3. Impact of GST Council Recommendations

This case demonstrates the binding nature of GST Council recommendations, which play a crucial role in shaping tax administration.

4. Protection Against Harsh Taxation Policies

The judgment upholds the taxpayer-friendly intent of GST, ensuring that the objective of seamless ITC flow is not obstructed due to administrative constraints.

Conclusion

The Madras High Court’s decision in M/s. Ghalaxy International Industries vs. The State Tax Officer marks a significant victory for taxpayers, reaffirming their right to claim ITC despite procedural delays, provided they comply with retrospectively extended deadlines.
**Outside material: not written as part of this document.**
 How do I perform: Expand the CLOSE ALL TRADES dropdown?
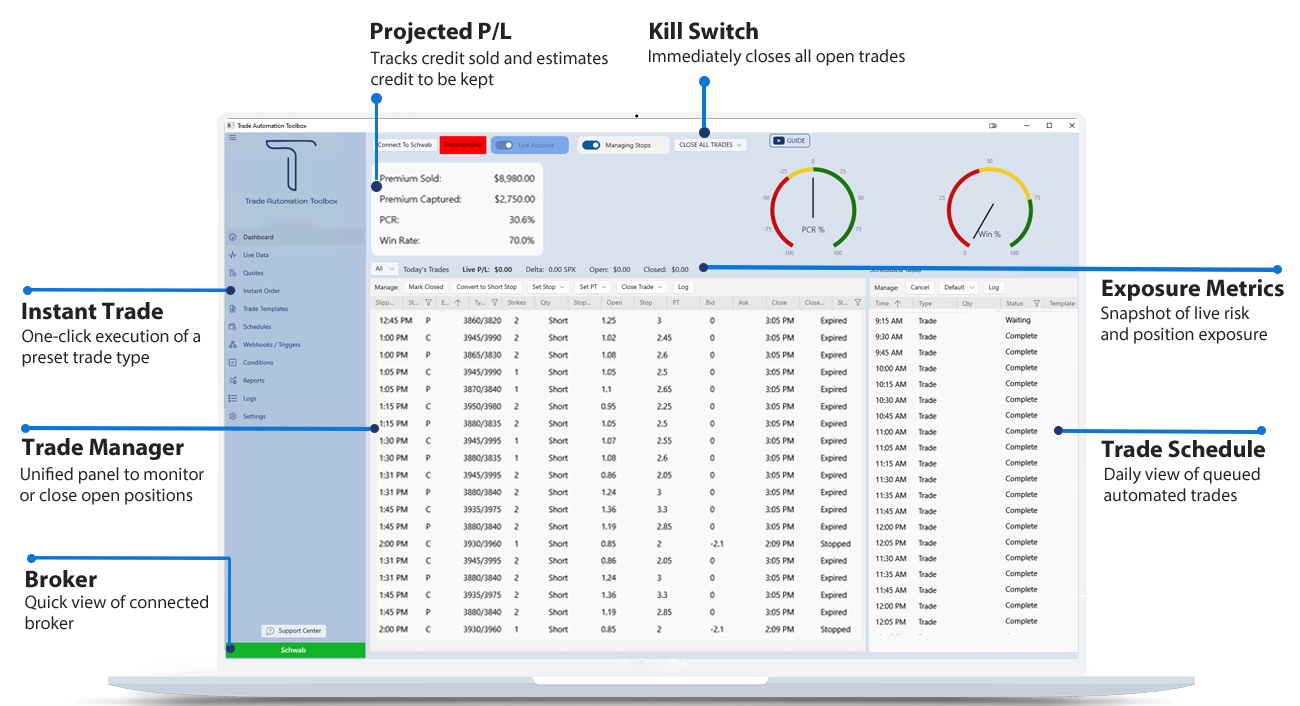point(710,145)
By quashing the ITC reversal order, the court not only upheld the principles of equity and fairness but also set an important precedent for future GST litigation. This ruling sends a strong message that administrative hurdles should not override substantive tax benefits, ensuring that the ITC mechanism functions as intended under the GST law.

Disclaimer: All the Information is based on the notification, circular and order issued by the Govt. authority and judgement delivered by the court or the authority information is strictly for educational purposes and on the basis of our best understanding of laws & not binding on anyone.